Now however we are about to embark on a journey that will make even the economic disaster of Medicare look like child’s play. Of course we’re talking about Obamacare. Although there were many warnings that Obamacare would be a disaster of epic proportions before it became law, today, less than a year from its true implementation, we are seeing the actual consequences begin to materialize.
Millions of jobs will be lost, one small company at a time. People will have a difficult time finding a full time job. Healthcare premiums will be going up. There will be a doctor shortage. Obamacare will become a regulatory anvil around the neck of American prosperity. Luckily though the Obama administration is on the job seeking to ensure that it doesn't become a "third world experience". Which, it's looking like it just might become. And to put a cherry on top, with our practically no existent GDP growth, apparently we can look forward to China overtaking the United States by 2016.

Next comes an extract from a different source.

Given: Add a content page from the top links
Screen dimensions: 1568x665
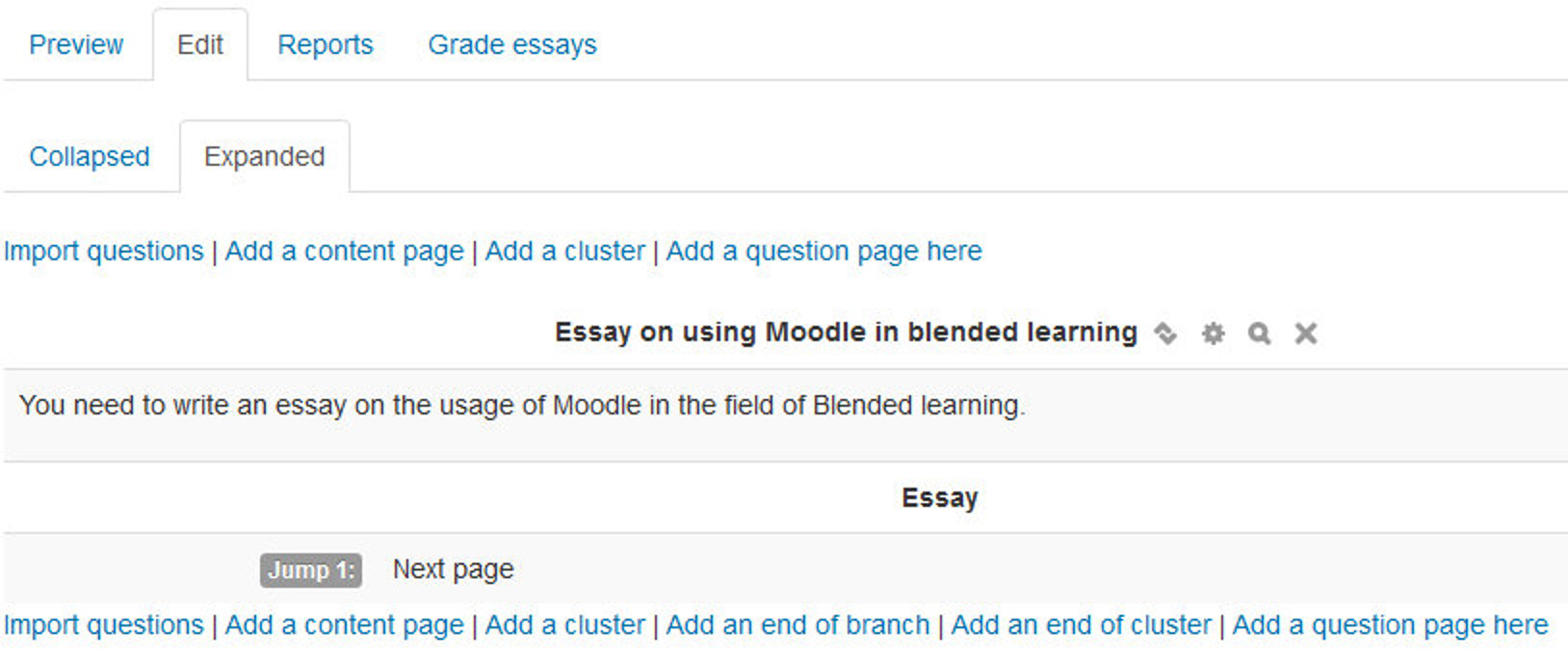Looking at the screenshot, I should [344, 251].
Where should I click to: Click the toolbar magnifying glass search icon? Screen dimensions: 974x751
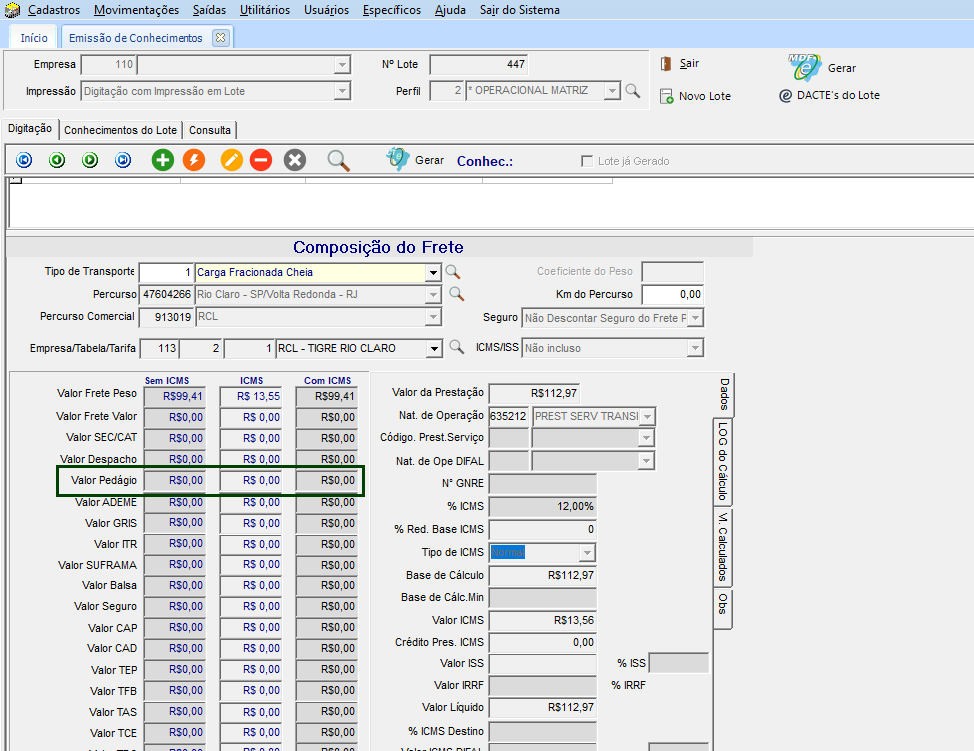[x=339, y=160]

As bad as those things are, it actually gets worse. Your individual liberty is simply going to disappear. Many employees are now going to have to begin reveling to employers their weight, body fat measures, cholesterol levels and more. Pharmacy giant CVS states that all its employees will now have to either quit smoking or enroll in an addiction program by 2014. That is of course because smokers generally have higher healthcare costs than do nonsmokers, and since CVS is paying for that healthcare, they get to make the rules. Don’t like it? Then quit.
But then it’s not only smokers who cost more. Fat people generally cost more than thin people. Does that mean that a company can dictate that employees must be Oreo or Doritos or Coke free by the end of the year or enroll in an addiction program? How about motorcycle riders? They are 5 times more likely to be involved in a traffic accident than are car drivers. Does that mean that companies can tell you what you what kind of vehicle you can drive? How about unmarried women having sex out of wedlock, particularly minority women, where 77% of black births and 53% of Hispanic births are to unwed mothers? Given that sick children inflict an increased financial & healthcare burden on unwed mothers than they do on married mothers, can a company demand that unmarried female employees purchase and utilize birth control? (If so, how would they ensure compliance with usage?) Sure, all of this sounds farfetched, but so too once did the idea of schools telling moms what they can put in their children’s lunchboxes, cities banning Happy Meals and soft drinks and companies actually firing employees for being smokers.
At the end of the day, Obamacare may very well be the last stake in the coffin of individual liberty and American prosperity. Think of it this way… through the tax code the government already exercises a tremendous amount of influence on your life by deciding how much of your money you can keep. It’s pretty personal, but it’s largely financial, even if it impacts much of the rest of your life. Through the EPA the government influences your life, although thankfully for most of us it’s at an arm’s length, via regulation of the companies we work for and the firms we buy from. With Obamacare that scant remaining barrier between government and individual choice will disappear. Government is indirectly harnessing employers to expand its power over every aspect of your life, including the most intimate parts of it. And you can be sure it will stay indirect for only so long. Once government mandates can decide what you can eat, how much you have to exercise, the kind of transportation you choose and how you have sex, what is left of liberty? Not much… Add to that the evisceration of the greatest economic engine the world has ever known and you wonder how long before it all comes crumbling down. Now where does one go to get insurance to protect against that?